Home Sale Gain Exclusion – When an individual has owned and occupied a home for 2 of the prior 5 years as their primary residence, tax law allows the individual to exclude up to $250,000 of gain from the sale of the home. In the case of a married couple, that exclusion is doubled to $500,000 if one of them owns the home for 2 out of the 5 prior years and both spouses meet the 2-out-of-5-year occupancy requirement. Therefore, if the home is converted to a rental and after three years or more has passed the property is sold, the individual(s) will no longer qualify for the home gain exclusion, something that should be carefully considered in advance of any conversion (Sec 121).
Should the home be rented and sold before the gain exclusion expires, even though the exclusion may still apply, any gain to the extent of the depreciation taken on the home cannot be excluded (Reg. §1.121-1(c)(4)).
Home Sale Loss Rule – If an individual sells his or her personal residence and sustains a loss, that loss is not deductible because it is from personal use property for which losses are not tax deductible (Reg § 1.165-9(a)). However, if an individual sells a rental at a loss, the loss is tax deductible in the year of sale. To prevent a homeowner from converting their home to a rental in an attempt to convert a nondeductible personal loss into a deductible business loss, the IRS requires the business basis of the converted home to be the lesser of the home’s adjusted cost basis or the home’s fair market value at the time the property is converted to a rental.
Where the FMV of the home is less than the home’s adjusted cost basis, this could create two bases, one for determining a loss, the business basis, and one for determining a gain, the adjusted cost basis, when the rental is subsequently sold.

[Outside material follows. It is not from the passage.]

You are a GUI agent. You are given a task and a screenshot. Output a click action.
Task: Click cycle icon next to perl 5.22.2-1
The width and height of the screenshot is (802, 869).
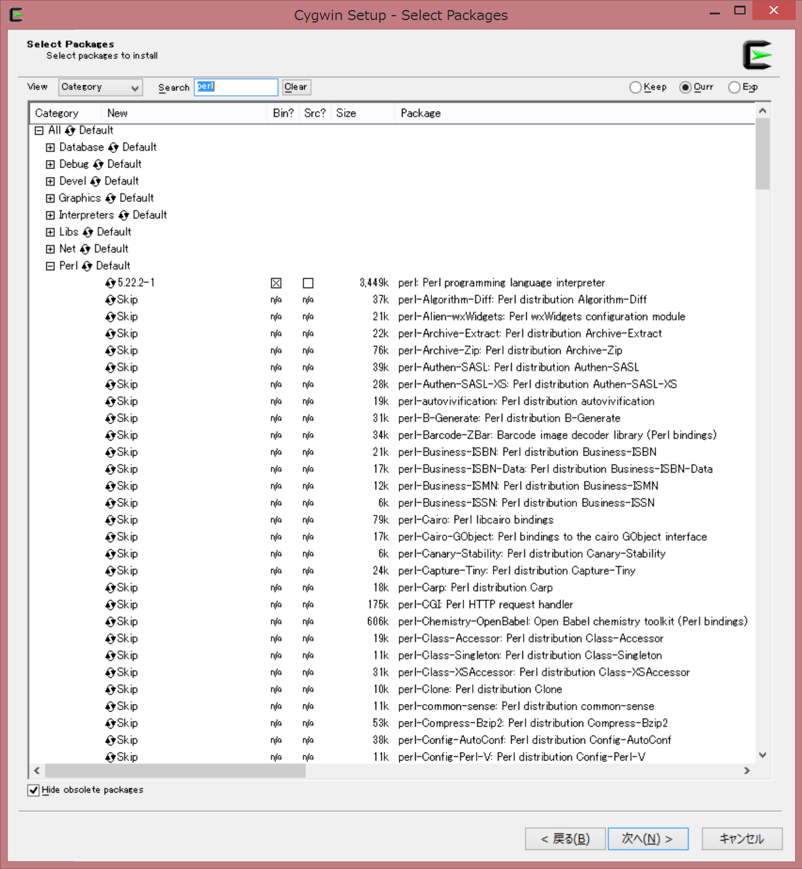coord(110,283)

So, attempting to convert a home to a rental in order to deduct a loss from personal use will not work.
Interest Deductions – An individual can deduct the interest on up to $1 Million of mortgage acquisition debt, which is debt used to purchase or substantially improve the individual’s primary home and second home. In addition, a taxpayer can deduct the interest on up to $100,000 of home equity debt. For rental property, the only interest that can be deducted is the interest on acquisition debt.
It is quite common for a homeowner to use the equity in their home to buy cars, fund education, pay for vacations and other uses. Where there is equity debt on a home that is converted to a rental, the interest on the equity debt is no longer deductible. This is yet another issue that must be considered when deciding whether to convert a home to a rental property.